Hibata.id – Wakil Bupati Boalemo Lahmuddin Hambali turun langsung menyambangi rumah-rumah warga untuk memastikan anak-anak dari keluarga kurang mampu tetap mendapatkan akses pendidikan melalui Program Sekolah Rakyat Terintegrasi 71 Boalemo.
Memasuki hari kedua penjangkauan, Lahmuddin bersama tim Organisasi Perangkat Daerah (OPD) dan pendamping Program Keluarga Harapan (PKH) mendatangi keluarga calon siswa dari kelompok Desil 1 dan Desil 2 yang tersebar di sejumlah desa.
Kegiatan diawali di Desa Lamu, Kecamatan Tilamuta, sebelum dilanjutkan ke Desa Patoameme dan Desa Tutulo, Kecamatan Botumoito.
“Hari ini saya turun langsung melakukan penjangkauan kepada keluarga Desil 1 dan Desil 2 calon siswa Sekolah Rakyat Terintegrasi 71. Kunjungan ini menjadi bagian dari upaya memastikan setiap anak yang berhak mendapatkan akses pendidikan dapat terjangkau dan memperoleh kesempatan yang sama untuk meraih masa depan yang lebih baik,” kata Lahmuddin.

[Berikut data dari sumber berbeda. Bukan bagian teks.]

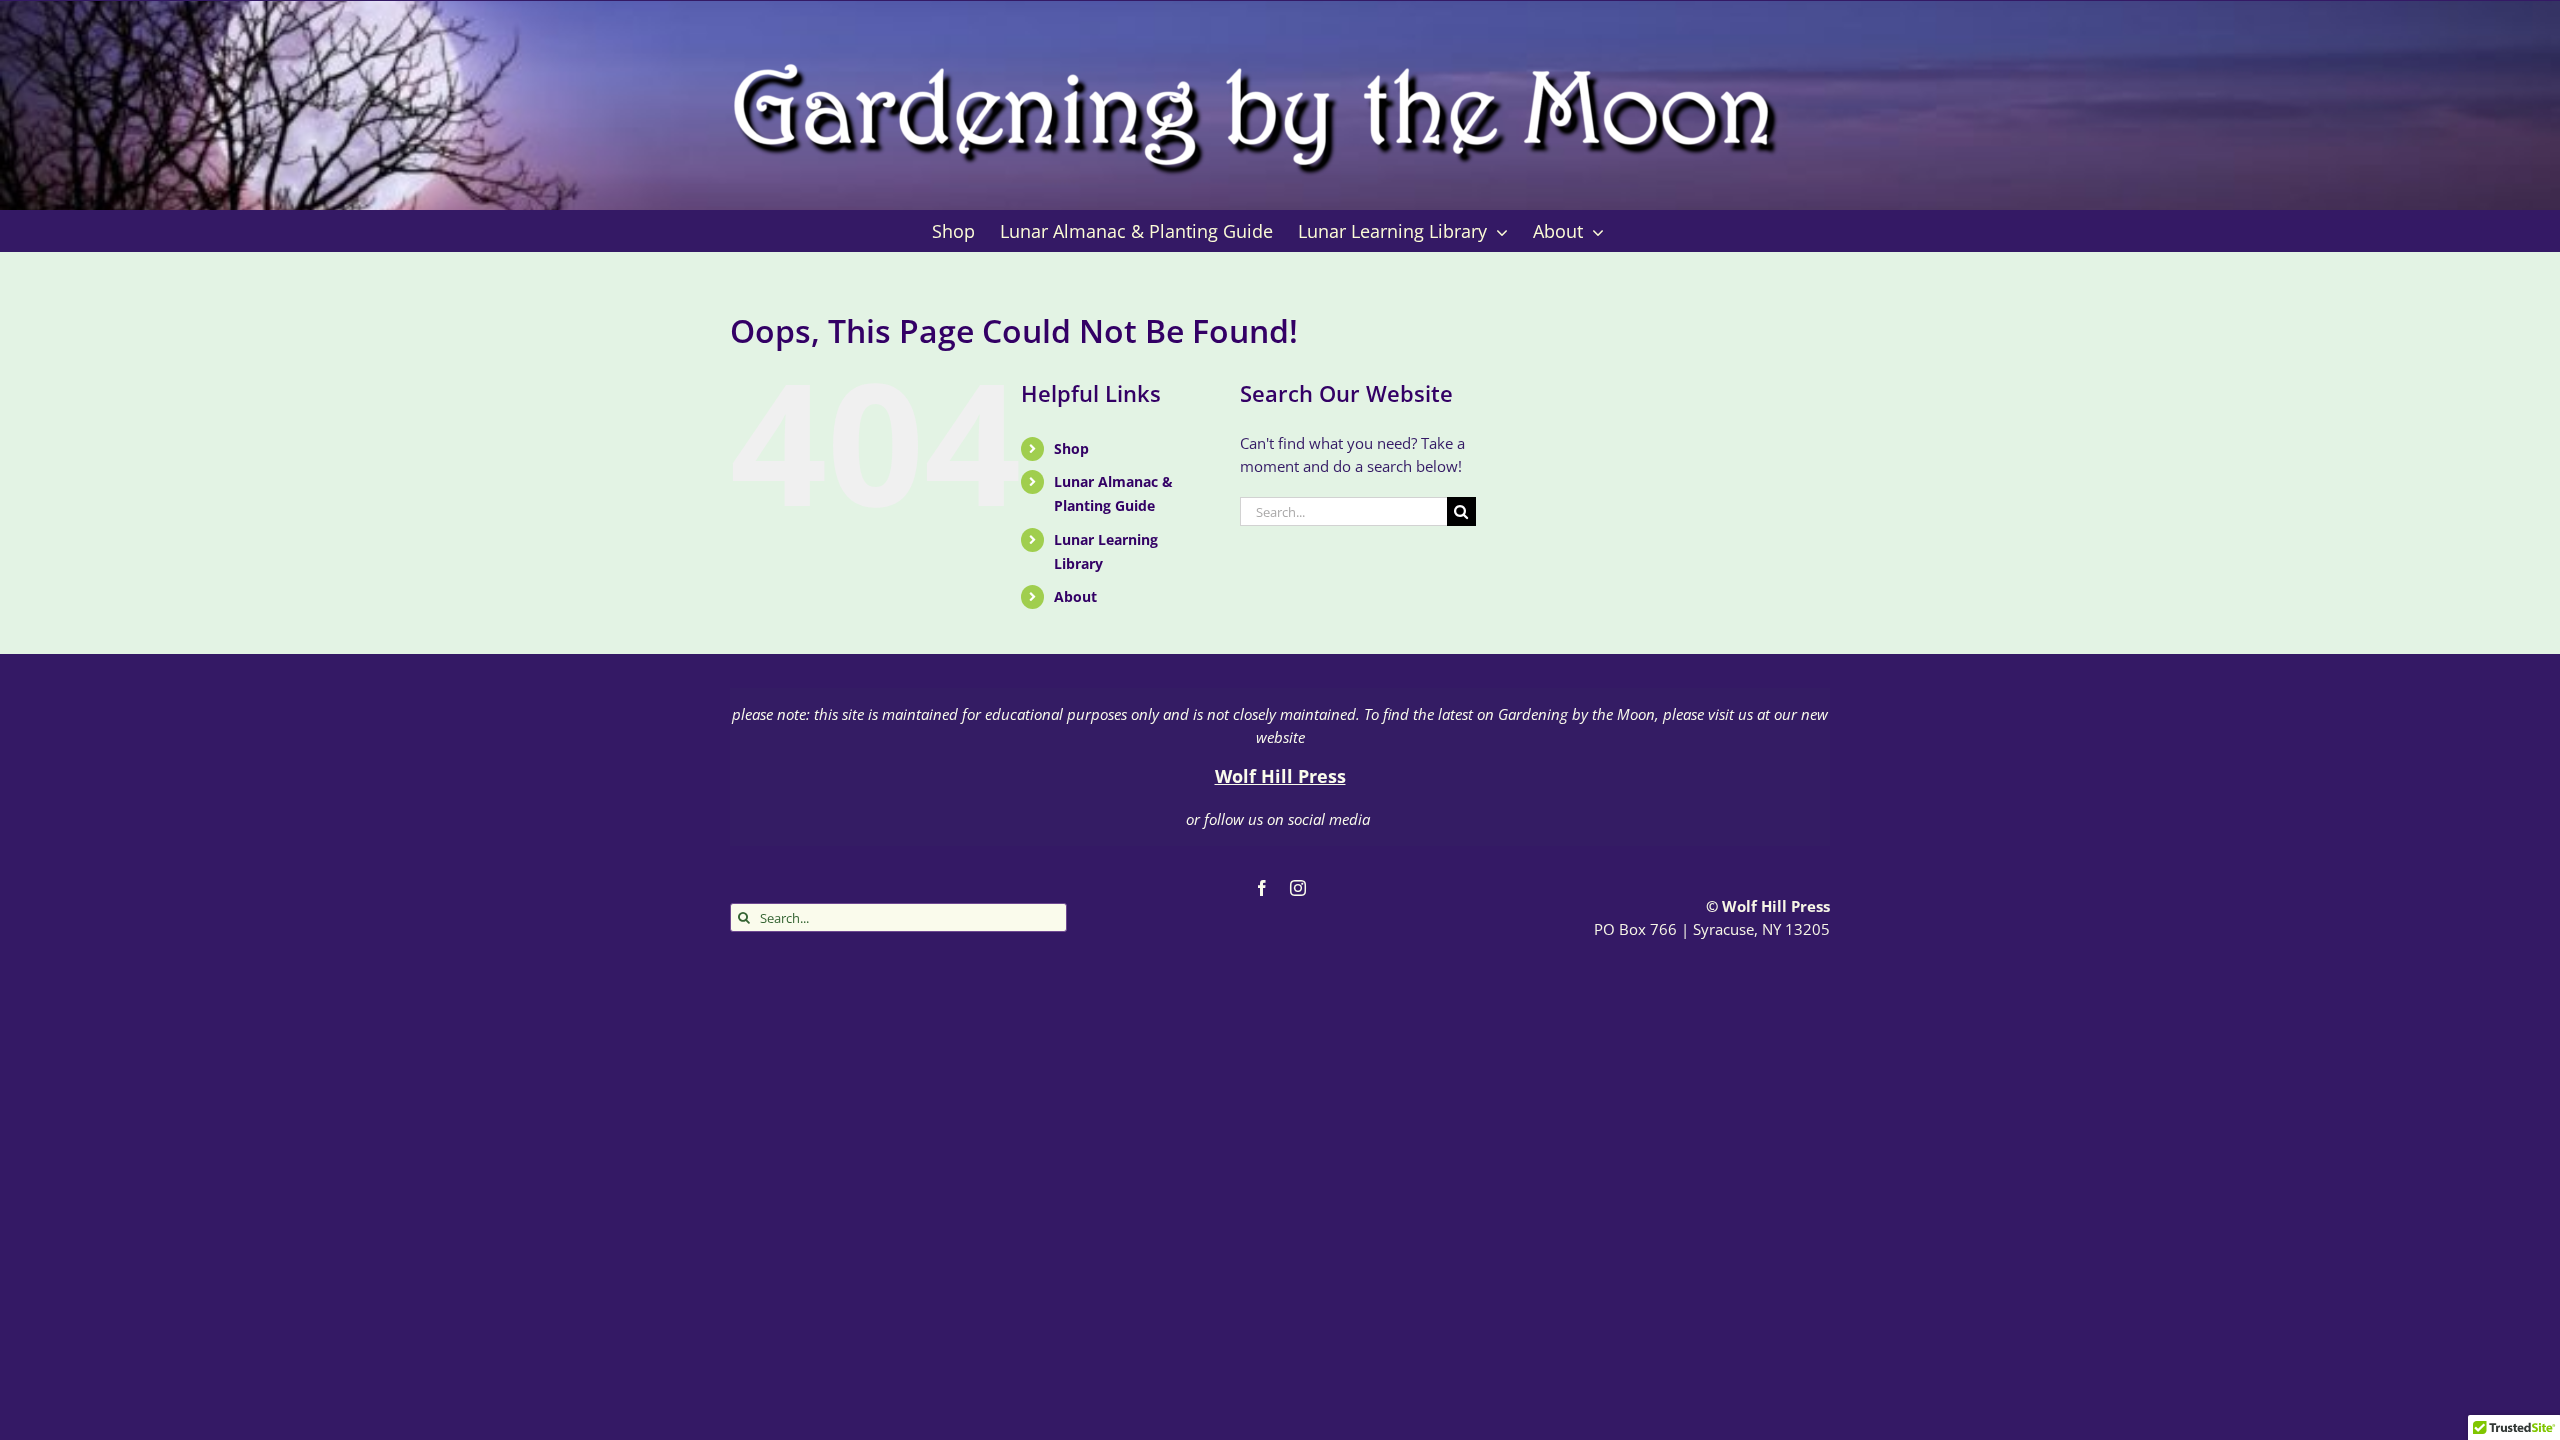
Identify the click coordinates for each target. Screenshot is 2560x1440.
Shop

Menurut dia, masih banyak keluarga yang menghadapi keterbatasan ekonomi sehingga anak-anak mereka berisiko kehilangan kesempatan melanjutkan pendidikan. Karena itu, pemerintah daerah berupaya memastikan program tersebut benar-benar menyasar masyarakat yang membutuhkan.
“Bagi sebagian keluarga, kesempatan untuk melanjutkan pendidikan sering kali terkendala oleh kondisi ekonomi. Pemerintah hadir untuk memastikan tidak ada anak yang kehilangan masa depan hanya karena keterbatasan biaya,” ujarnya.
Selain melakukan pendataan dan verifikasi calon penerima manfaat, Lahmuddin juga mengunjungi Sekolah Rakyat Terintegrasi 71 (Outing Class) yang berlokasi di kompleks Badan Diklat Kecamatan Botumoito.
Di lokasi itu, ia menyaksikan langsung aktivitas belajar para siswa. Menurutnya, semangat yang ditunjukkan anak-anak menjadi bukti bahwa pendidikan dapat menjadi jalan keluar dari lingkaran kemiskinan.
“Melihat langsung aktivitas dan semangat anak-anak dalam belajar menjadi kebahagiaan tersendiri. Di tempat ini, kami menyaksikan bagaimana pendidikan mampu menghadirkan harapan, membangun kepercayaan diri, dan membuka jalan menuju masa depan yang lebih baik,” ungkapnya.
Pemerintah Kabupaten Boalemo menargetkan Program Sekolah Rakyat Terintegrasi 71 menjadi instrumen untuk memperluas akses pendidikan bagi anak-anak dari keluarga miskin dan rentan.
Program tersebut diharapkan mampu menekan angka putus sekolah sekaligus membuka peluang yang lebih besar bagi generasi muda untuk meningkatkan kualitas hidup mereka di masa depan.